Le premier épisode de Looking m’avait laissé sur ma faim, le deuxième commence à me remplir un peu plus l’estomac.

Commençons par Patrick (Jonathan Groff). Après son rendez-vous raté avec le médecin odieux, il va enfin avoir un vrai rencard avec Richie le beau gosse latino qui lui a fait du rentre-dedans dans le bus. Une remarque de son désormais ex-coloc Agustin l’interpelle: si Richie (lire une interview de l’acteur) est vraiment mexicain, il n’est sans doute pas circoncis… Ce qui pour les américains, quasiment tous circoncis dès le plus jeune âge, demeure assez exotique. Comme lors du premier épisode avec le lieu de drague, c’est l’évocation de ce sujet – après une longue série de maladresses il est vrai – avec Richie qui fera capoter le rendez-vous…

Vraiment pour chipoter, on notera au passage deux petites incohérences: Patrick a l’air de s’étonner que Richie n’ait pas sa casquette sur la tête. Or à la fin de l’épisode 1, Richie ne porte déjà plus sa casquette… Donc ça ne devrait pas être une découverte. Ensuite, on voit Patrick en train de dessiner un personnage de jeu vidéo, alors qu’on nous l’a présenté comme level designer – ce qui n’est pas la même chose (m’a-t-on dit).

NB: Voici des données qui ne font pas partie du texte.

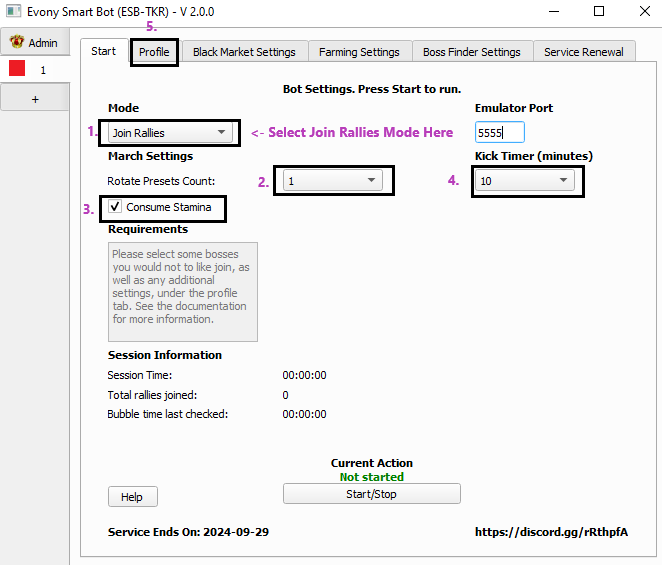This screenshot has width=662, height=565.
Task: Open the Boss Finder Settings tab
Action: (471, 52)
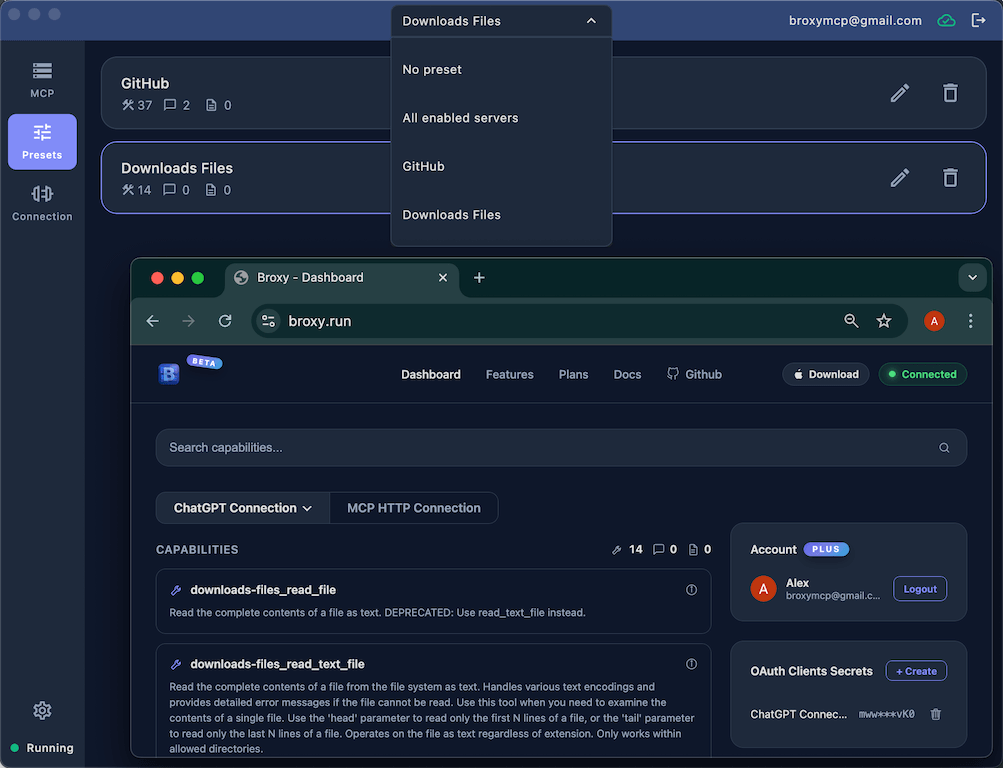
Task: Choose All enabled servers from the preset menu
Action: (460, 117)
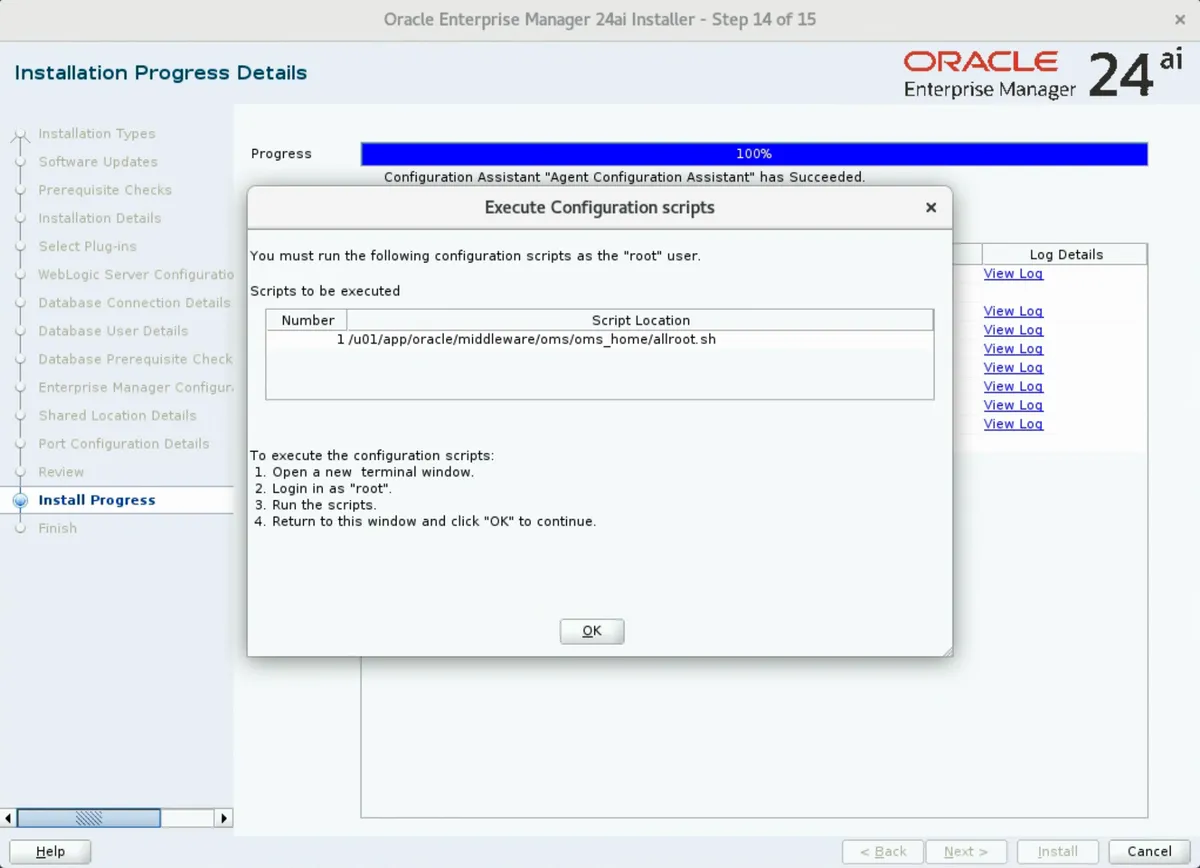Open Help for the installer
Screen dimensions: 1200x868
click(x=49, y=851)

Dom se fait un plan cul. Scène relativement longue dont on ne voit guère l’intérêt si ce n’est la conclusion (et encore): « je suis idiot de penser que tirer un coup allait résoudre tous mes problèmes ». La confrontation avec son ex se révèle plus captivante en revanche. D’abord surpris par le ton tout mielleux du mec qu’il n’avait pas vu depuis plusieurs années, il se rend compte en discutant avec sa coloc qu’il s’est fait avoir. La gentillesse et la contrition apparente ne sont que l’autre face du pervers narcissique.

La grande affaire d’Agustin dans cet épisode, c’est son emménagement chez Franck. Le « Agustin & Patrick Forever » sur la cheminée est un peu too much, mais passons. Après quelques scènes Agustin-Patrick-Dom où l’on commence à percevoir l’alchimie entre les personnages, on assiste à son installation chez Franck. Une installation « normale », avec une soirée « normale » devant la télé. On ne peut pas faire un plan à 3 tous les jours…

Petit à petit les éléments se mettent en place pour que l’histoire décolle… Une petite frustration tout de même: le format est bien trop court.